Peneliti Ahli Utama, Pusat Riset Ekologi dan Etnobiologi BRIN RI, Dr.Wanda Kuswanda mengatakan, salah satu riset Meijaard yang menjadi bagian dari tulisan opininya di media, menggunakan metodologi pemodelan dengan prediksi asumsi dan polarisasi secara general.

Dia juga mengungkapkan, semua penulis dalam artikel tersebut adalah peneliti asing, tanpa melibatkan satupun peneliti lokal. Kelemahan lainnya adalah tidak melakukan ground check langsung di Indonesia serta tidak melakukan triangulasi data dengan kondisi riil di lapangan.

''Jadi artikel itu tidak memasukkan variabel kebijakan dan upaya-upaya lapangan konservasi orangutan yang telah dilakukan di Indonesia, hanya menggunakan variable yang mengakibatkan kecenderungan bahwa orangutan akan punah dengan sistem pemodelan yang dibangun," ujar Wanda dalam keterangan tertulisnya, Sabtu, 24 September.

"Ini jelas tidak menggambarkan kondisi sebenarnya di lapangan, namun fatalnya menjadi dasar tulisan opini lepasnya di media,'' lanjut Wanda, yang sudah dua dekade menjadi peneliti orangutan tersebut.

Kekurangan metode pemodelan yang digunakan Eric Meijaard lainnya adalah tidak memasukkan variabel yang kontinue seperti intervensi kebijakan, program konservasi, pemulihan habitat, mitigasi konflik, pemberdayaan masyarakat sekitar, dan lainnya.

Padahal, variabel itu mungkin memiliki kontribusi signifikan pada model yang dihasilkan. Peneliti juga tidak melakukan ground check lapangan sama sekali untuk memvalidasi asumsi model tersebut.

''Misalnya, ada dibangun fasilitas PLTA di habitat orangutan , bukan berarti orangutan disitu akan pasti mati, kenyataannya di lapangan meski ada PLTA, orangutannya masih ada. Tapi karena tidak ada ground check ke lapangan, diasumsikan bahwa orangutan di sana tidak ada lagi,'' kata Wanda.

Wanda sendiri telah menerbitkan jurnal internasional Q1 pada Global Ecology and Conservation bersama dua ilmuwan Indonesia lainnya dari Universitas Indonesia dan IPB.

Jurnal itu diberi judul riset 'The estimation of demographic parameters and a growth model for Tapanuli orangutan in the Batang Toru Landscape, South Tapanuli Regency, Indonesia.

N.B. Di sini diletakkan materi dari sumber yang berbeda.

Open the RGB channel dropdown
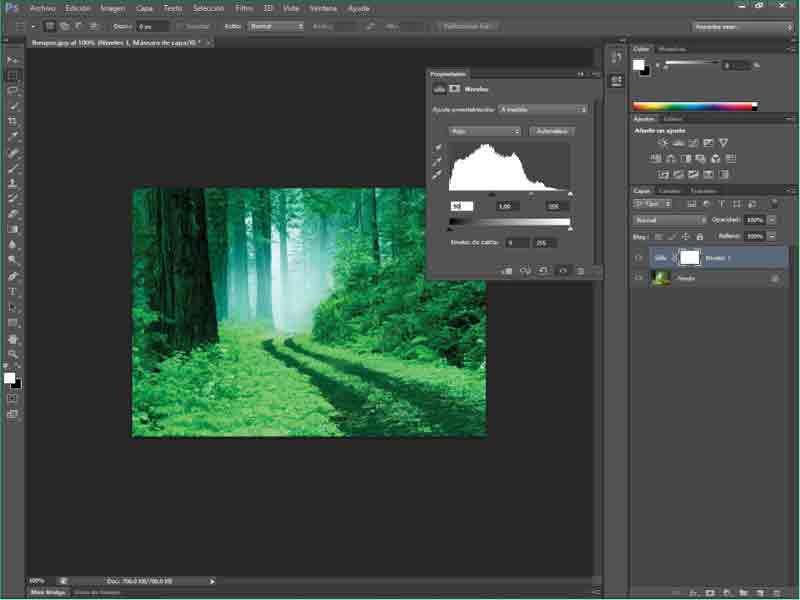Viewport: 800px width, 600px height. 486,131
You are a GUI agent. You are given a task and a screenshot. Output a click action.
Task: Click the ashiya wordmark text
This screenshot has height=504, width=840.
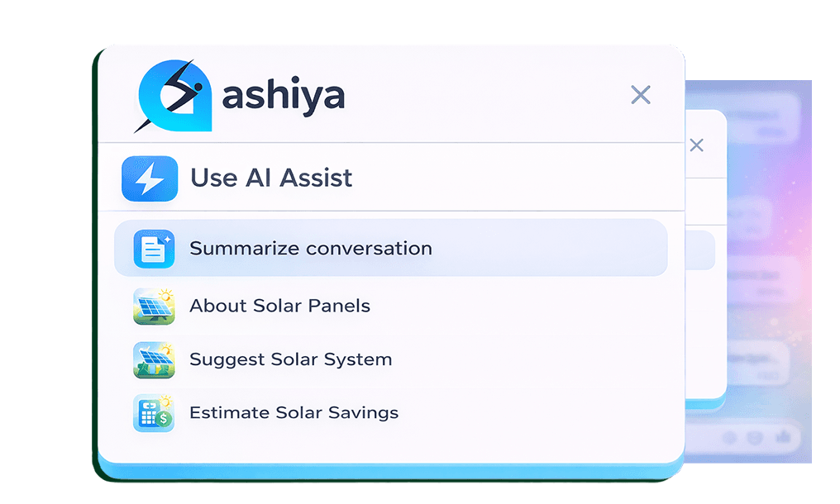(x=283, y=96)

''Riset ini juga menggunakan metodologi pemodelan seperti Meijaard, namun dilengkapi variabel menyesuaikan fakta lapangan. Jadi kita ground check ke lapangan," tegasnya.

"Hasil riset ini menghasilkan kesimpulan yang berbeda karena ternyata laju pertumbuhan populasi orangutan Tapanuli masih bisa meningkat meskipun dengan laju yang lambat seiring dengan kebijakan-kebijakan dan program konservasi orangutan yang ada."

''Terkait ketegasan sikap KLHK, kami yakin pasti sudah ada pertimbangan yang matang. Bagi yang tidak paham masalahnya pasti dianggap pemerintah intervensi, padahal bisa saja pemerintah ingin melindungi data-data biodeversity untuk tidak disalahgunakan dengan menggunakan analisis yang kurang tepat dan bisa merugikan Indonesia oleh peneliti asing,'' lanjut Wanda.